SHORT TASK — Rewrite the items below, swapping every "Where should I click to" for "Where do I click to" and leaving all other text untouched.

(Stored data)
==*==

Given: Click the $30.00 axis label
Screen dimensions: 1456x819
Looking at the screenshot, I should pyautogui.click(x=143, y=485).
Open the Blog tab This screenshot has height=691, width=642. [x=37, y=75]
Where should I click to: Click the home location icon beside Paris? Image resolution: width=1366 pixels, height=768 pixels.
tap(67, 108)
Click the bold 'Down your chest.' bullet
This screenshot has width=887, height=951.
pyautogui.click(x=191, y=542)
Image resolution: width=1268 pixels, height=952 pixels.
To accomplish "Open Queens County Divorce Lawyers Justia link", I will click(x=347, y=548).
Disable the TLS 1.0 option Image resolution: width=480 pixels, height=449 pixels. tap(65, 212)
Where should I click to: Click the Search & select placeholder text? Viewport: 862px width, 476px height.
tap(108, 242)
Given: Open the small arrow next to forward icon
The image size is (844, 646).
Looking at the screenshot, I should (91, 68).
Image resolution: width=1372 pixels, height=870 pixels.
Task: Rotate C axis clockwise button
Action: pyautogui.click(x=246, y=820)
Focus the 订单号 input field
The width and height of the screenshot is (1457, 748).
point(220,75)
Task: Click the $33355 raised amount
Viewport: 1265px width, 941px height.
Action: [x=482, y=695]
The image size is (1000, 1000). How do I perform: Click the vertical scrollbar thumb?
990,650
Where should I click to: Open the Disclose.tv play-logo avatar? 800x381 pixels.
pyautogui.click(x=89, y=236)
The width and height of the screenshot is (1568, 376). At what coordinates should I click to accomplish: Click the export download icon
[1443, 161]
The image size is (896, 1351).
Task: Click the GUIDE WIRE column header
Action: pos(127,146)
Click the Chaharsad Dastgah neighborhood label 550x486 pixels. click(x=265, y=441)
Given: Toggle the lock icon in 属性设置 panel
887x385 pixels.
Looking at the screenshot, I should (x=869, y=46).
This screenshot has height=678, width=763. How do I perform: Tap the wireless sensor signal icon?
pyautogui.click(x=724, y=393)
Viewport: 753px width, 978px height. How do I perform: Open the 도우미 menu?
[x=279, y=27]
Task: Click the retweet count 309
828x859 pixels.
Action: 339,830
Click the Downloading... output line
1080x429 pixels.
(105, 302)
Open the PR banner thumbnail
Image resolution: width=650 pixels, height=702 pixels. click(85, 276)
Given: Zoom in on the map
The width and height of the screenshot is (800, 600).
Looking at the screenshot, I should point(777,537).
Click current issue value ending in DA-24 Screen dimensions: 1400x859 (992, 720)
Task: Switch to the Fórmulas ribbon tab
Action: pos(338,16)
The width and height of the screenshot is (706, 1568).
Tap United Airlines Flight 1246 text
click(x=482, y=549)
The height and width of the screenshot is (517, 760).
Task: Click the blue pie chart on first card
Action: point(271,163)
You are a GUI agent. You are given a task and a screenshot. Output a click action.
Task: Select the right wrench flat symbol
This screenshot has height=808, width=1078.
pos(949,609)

==*==

FINISHED EXERCISE —
Given: Click the $30.00 axis label
Screen dimensions: 1456x819
Looking at the screenshot, I should pyautogui.click(x=143, y=485).
Open the Blog tab This screenshot has height=691, width=642. [x=37, y=75]
Where do I click to: Click the home location icon beside Paris? Image resolution: width=1366 pixels, height=768 pixels.
tap(67, 108)
Click the bold 'Down your chest.' bullet
This screenshot has width=887, height=951.
pyautogui.click(x=191, y=542)
Image resolution: width=1268 pixels, height=952 pixels.
To accomplish "Open Queens County Divorce Lawyers Justia link", I will click(x=347, y=548).
Disable the TLS 1.0 option Image resolution: width=480 pixels, height=449 pixels. tap(65, 212)
Where do I click to: Click the Search & select placeholder text? Viewport: 862px width, 476px height.
tap(108, 242)
Given: Open the small arrow next to forward icon
The image size is (844, 646).
Looking at the screenshot, I should (91, 68).
Image resolution: width=1372 pixels, height=870 pixels.
Task: Rotate C axis clockwise button
Action: pyautogui.click(x=246, y=820)
Focus the 订单号 input field
The width and height of the screenshot is (1457, 748).
point(220,75)
Task: Click the $33355 raised amount
Viewport: 1265px width, 941px height.
Action: [x=482, y=695]
The image size is (1000, 1000). How do I perform: Click the vertical scrollbar thumb?
990,650
Where do I click to: Open the Disclose.tv play-logo avatar? 800x381 pixels.
pyautogui.click(x=89, y=236)
The width and height of the screenshot is (1568, 376). At what coordinates should I click to accomplish: Click the export download icon
[1443, 161]
The image size is (896, 1351).
Task: Click the GUIDE WIRE column header
Action: pos(127,146)
Click the Chaharsad Dastgah neighborhood label 550x486 pixels. click(x=265, y=441)
Given: Toggle the lock icon in 属性设置 panel
887x385 pixels.
Looking at the screenshot, I should (x=869, y=46).
This screenshot has height=678, width=763. How do I perform: Tap the wireless sensor signal icon?
pyautogui.click(x=724, y=393)
Viewport: 753px width, 978px height. How do I perform: Open the 도우미 menu?
[x=279, y=27]
Task: Click the retweet count 309
828x859 pixels.
Action: 339,830
Click the Downloading... output line
1080x429 pixels.
(105, 302)
Open the PR banner thumbnail
Image resolution: width=650 pixels, height=702 pixels. click(85, 276)
Given: Zoom in on the map
The width and height of the screenshot is (800, 600).
Looking at the screenshot, I should point(777,537).
Click current issue value ending in DA-24 Screen dimensions: 1400x859 (992, 720)
Task: Switch to the Fórmulas ribbon tab
Action: pos(338,16)
The width and height of the screenshot is (706, 1568).
Tap United Airlines Flight 1246 text
click(x=482, y=549)
The height and width of the screenshot is (517, 760).
Task: Click the blue pie chart on first card
Action: point(271,163)
You are a GUI agent. You are given a task and a screenshot. Output a click action.
Task: Select the right wrench flat symbol
This screenshot has height=808, width=1078.
pos(949,609)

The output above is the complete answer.